New York Law Journal, August 21, 2024 —
Domestic violence in the post-pandemic era continues to be at the forefront of divorce practice. This author has written previously on the need—for the sake of the many victims—to expand our views of domestic violence beyond physical violence, as domestic violence can and does take many different forms.
One of those forms derives from the use of language in communications, be it by email, text message, or, as was the case in L.W. v. J.U., 2024 NY Slip Op 50879(U) (Sup. Ct.

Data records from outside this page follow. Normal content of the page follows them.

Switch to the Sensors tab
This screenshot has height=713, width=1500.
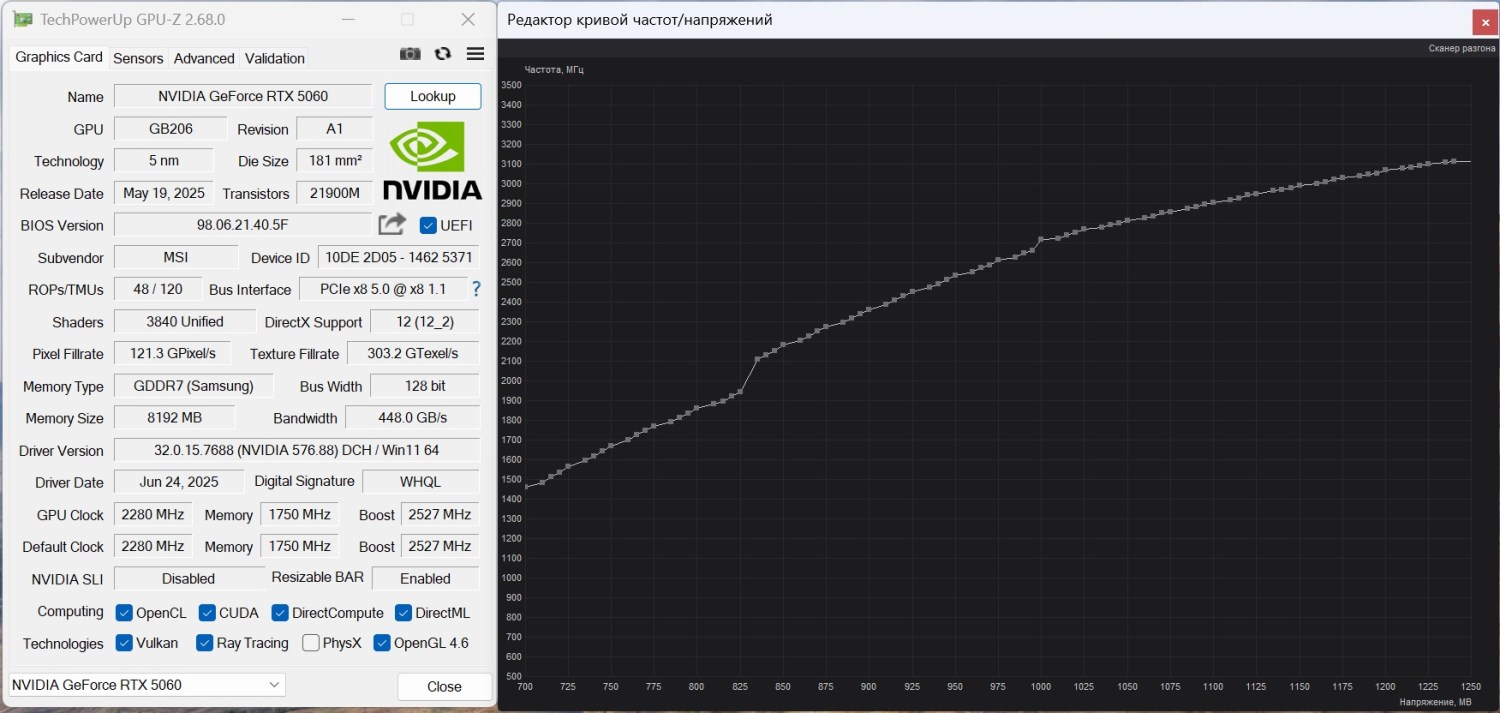point(138,58)
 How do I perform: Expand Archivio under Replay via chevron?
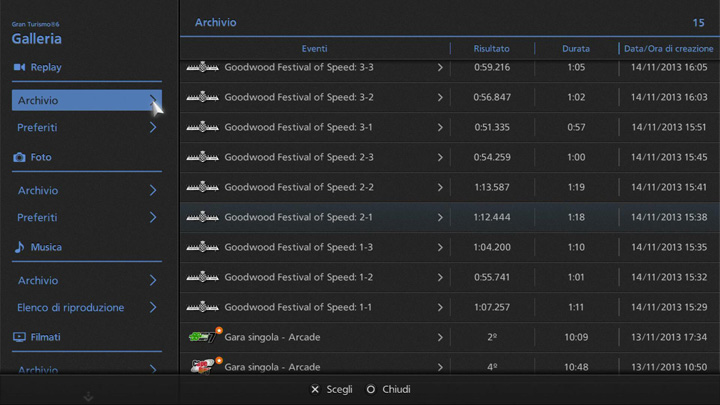153,100
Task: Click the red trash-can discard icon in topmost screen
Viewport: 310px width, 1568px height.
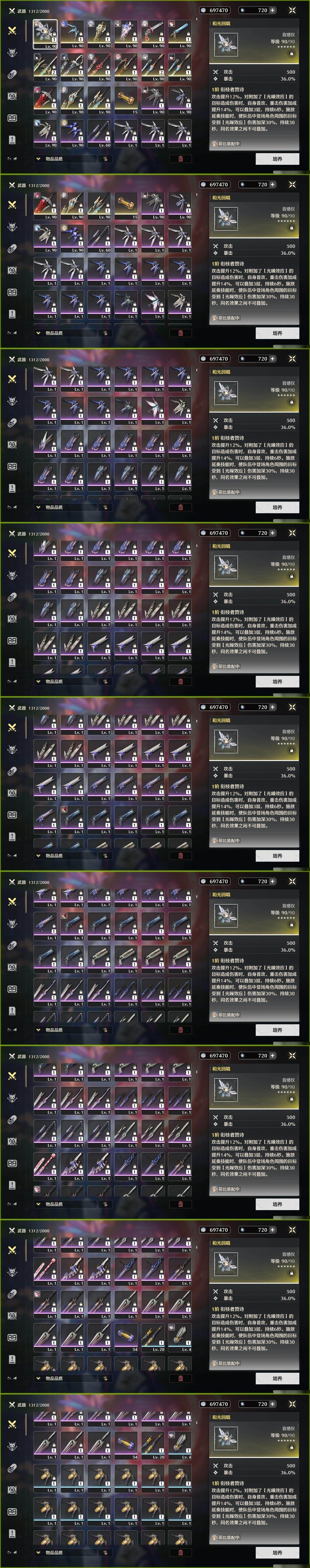Action: click(180, 159)
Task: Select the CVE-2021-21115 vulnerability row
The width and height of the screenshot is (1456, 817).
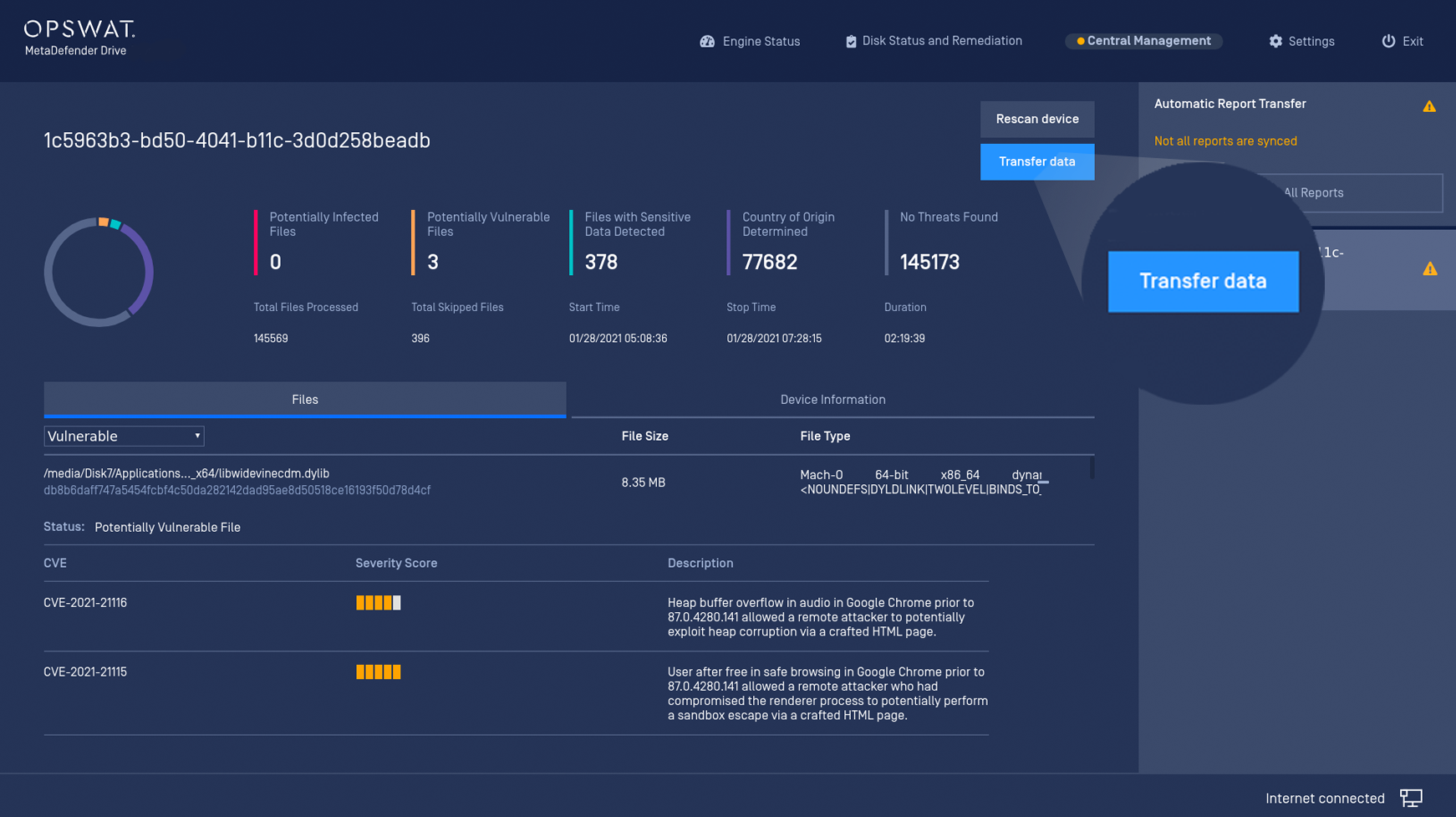Action: coord(85,672)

Westchester County, July 9, 2024) (Justice James L. Hyer), communications sent on the Our Family Wizard application “which is intended to serve as a mode of communication between parties involved in high conflict custody matters.”
In custody disputes, divorce lawyers may be asked by clients something along the lines of “under what circumstances can I get sole custody?”
A mere difference in parenting styles (e.g., Mom believes in “no screens” and Dad is more lenient with “screen time”; Dad prepares a continental breakfast for the children whereas Mom throws frozen waffles in the toaster for the children) is unlikely to warrant an award (or discussion) of sole custody.
To be in sole custody territory, the conduct of one of the parents needs to be closer to what a reasonable person would consider extreme such that it puts a child’s physical and/or emotional wellbeing in patent jeopardy.